They damn well better >:|


----------



## Garrett x50 cal (May 14, 2010)

I wonder how Japanese players feel about this.


----------



## Megamannt125 (May 14, 2010)

SSgt. Garrett said:
			
		

> I wonder how Japanese players feel about this.


Japan loves America.


----------



## Ciaran (May 14, 2010)

Just a reminder: It hasnt been confirmed...


----------



## Tyeforce (May 14, 2010)

Megamannt125 said:
			
		

> SSgt. Garrett said:
> 
> 
> 
> ...


I wouldn't say that. While it is true that a lot of the younger generation is very fascinated with America, the entire population doesn't love America.


----------



## pielover6 (May 14, 2010)

SSgt. Garrett said:
			
		

> I wonder how Japanese players feel about this.

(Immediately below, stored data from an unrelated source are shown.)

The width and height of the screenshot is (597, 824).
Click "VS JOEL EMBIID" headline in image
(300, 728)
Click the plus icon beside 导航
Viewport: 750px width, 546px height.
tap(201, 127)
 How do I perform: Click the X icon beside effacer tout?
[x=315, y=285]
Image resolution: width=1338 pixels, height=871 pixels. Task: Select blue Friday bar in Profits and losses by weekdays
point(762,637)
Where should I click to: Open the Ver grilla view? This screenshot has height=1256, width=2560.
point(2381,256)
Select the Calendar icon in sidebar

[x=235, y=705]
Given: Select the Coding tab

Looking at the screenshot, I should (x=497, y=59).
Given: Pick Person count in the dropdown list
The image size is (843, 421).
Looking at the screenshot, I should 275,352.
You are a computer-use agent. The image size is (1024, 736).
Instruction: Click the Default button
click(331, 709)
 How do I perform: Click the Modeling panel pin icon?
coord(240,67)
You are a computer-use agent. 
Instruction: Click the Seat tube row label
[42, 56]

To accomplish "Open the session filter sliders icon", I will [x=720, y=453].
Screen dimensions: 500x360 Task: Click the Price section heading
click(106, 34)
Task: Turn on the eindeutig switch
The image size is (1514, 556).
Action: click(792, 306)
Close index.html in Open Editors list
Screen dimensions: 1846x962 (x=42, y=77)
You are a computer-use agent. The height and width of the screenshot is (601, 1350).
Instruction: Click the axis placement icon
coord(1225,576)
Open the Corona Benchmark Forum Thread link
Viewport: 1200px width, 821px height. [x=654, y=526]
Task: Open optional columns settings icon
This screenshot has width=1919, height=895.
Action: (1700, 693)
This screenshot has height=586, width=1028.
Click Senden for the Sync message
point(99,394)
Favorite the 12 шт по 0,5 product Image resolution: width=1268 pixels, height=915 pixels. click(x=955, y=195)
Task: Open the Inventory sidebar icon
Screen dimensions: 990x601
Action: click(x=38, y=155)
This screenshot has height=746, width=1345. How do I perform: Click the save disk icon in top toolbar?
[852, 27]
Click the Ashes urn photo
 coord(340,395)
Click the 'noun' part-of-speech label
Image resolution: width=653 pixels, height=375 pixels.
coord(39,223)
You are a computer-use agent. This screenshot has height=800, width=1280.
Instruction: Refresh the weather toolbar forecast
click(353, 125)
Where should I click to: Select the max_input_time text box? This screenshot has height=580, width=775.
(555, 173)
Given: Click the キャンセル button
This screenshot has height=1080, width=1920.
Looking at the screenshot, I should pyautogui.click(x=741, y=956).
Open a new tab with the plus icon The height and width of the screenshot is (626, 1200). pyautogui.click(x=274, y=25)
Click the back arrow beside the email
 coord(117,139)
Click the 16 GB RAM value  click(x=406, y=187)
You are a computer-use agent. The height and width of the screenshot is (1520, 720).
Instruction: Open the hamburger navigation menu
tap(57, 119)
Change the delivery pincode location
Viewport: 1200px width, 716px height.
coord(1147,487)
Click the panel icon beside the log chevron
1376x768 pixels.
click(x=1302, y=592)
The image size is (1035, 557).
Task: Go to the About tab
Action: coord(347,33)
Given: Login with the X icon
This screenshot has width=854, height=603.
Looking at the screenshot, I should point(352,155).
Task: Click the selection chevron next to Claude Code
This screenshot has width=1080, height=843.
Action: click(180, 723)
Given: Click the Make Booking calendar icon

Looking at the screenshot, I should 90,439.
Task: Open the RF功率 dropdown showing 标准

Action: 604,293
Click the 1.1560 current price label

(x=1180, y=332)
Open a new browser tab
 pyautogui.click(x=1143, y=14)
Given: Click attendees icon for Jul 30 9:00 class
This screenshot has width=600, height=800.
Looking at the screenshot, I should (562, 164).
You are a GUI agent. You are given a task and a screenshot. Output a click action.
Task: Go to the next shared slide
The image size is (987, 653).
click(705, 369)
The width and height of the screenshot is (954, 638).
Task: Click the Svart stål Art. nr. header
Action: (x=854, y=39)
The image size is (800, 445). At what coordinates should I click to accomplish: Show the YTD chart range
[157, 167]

I think they will like it.  Just think, if a game series was based off of areas around you for a while wouldn't it be interesting to see a new place?


----------



## Prof Gallows (May 14, 2010)

I think it'll be good.
Should be interesting to see new environments.


----------



## muffun (May 14, 2010)

While there's the possibility it's New York City, that city could also be a representation of Hiroshima. The city's name is Hiun City, or "misfortune". The bombing on Hiroshima was quite unfortunate, no?


----------



## Trent the Paladin (May 14, 2010)

Megamannt125 said:
			
		

> SSgt. Garrett said:
> 
> 
> 
> ...


I lol'd. 


Anyone else notice how *censored.2.0*ty the back sprites of Pokemon are all pixelated to hell?


----------



## Tyeforce (May 14, 2010)

Tom said:
			
		

> Megamannt125 said:
> 
> 
> 
> ...


It looks like they're twice as big as a normal sprite.


----------



## Rockman! (May 15, 2010)

A friend told me you were wrong, Mega.

He said its still set in Japan.


----------



## Megamannt125 (May 15, 2010)

Rockman! said:
			
		

> A friend told me you were wrong, Mega.
> 
> He said its still set in Japan.


Because your friend's dad works at Nintendo right?


----------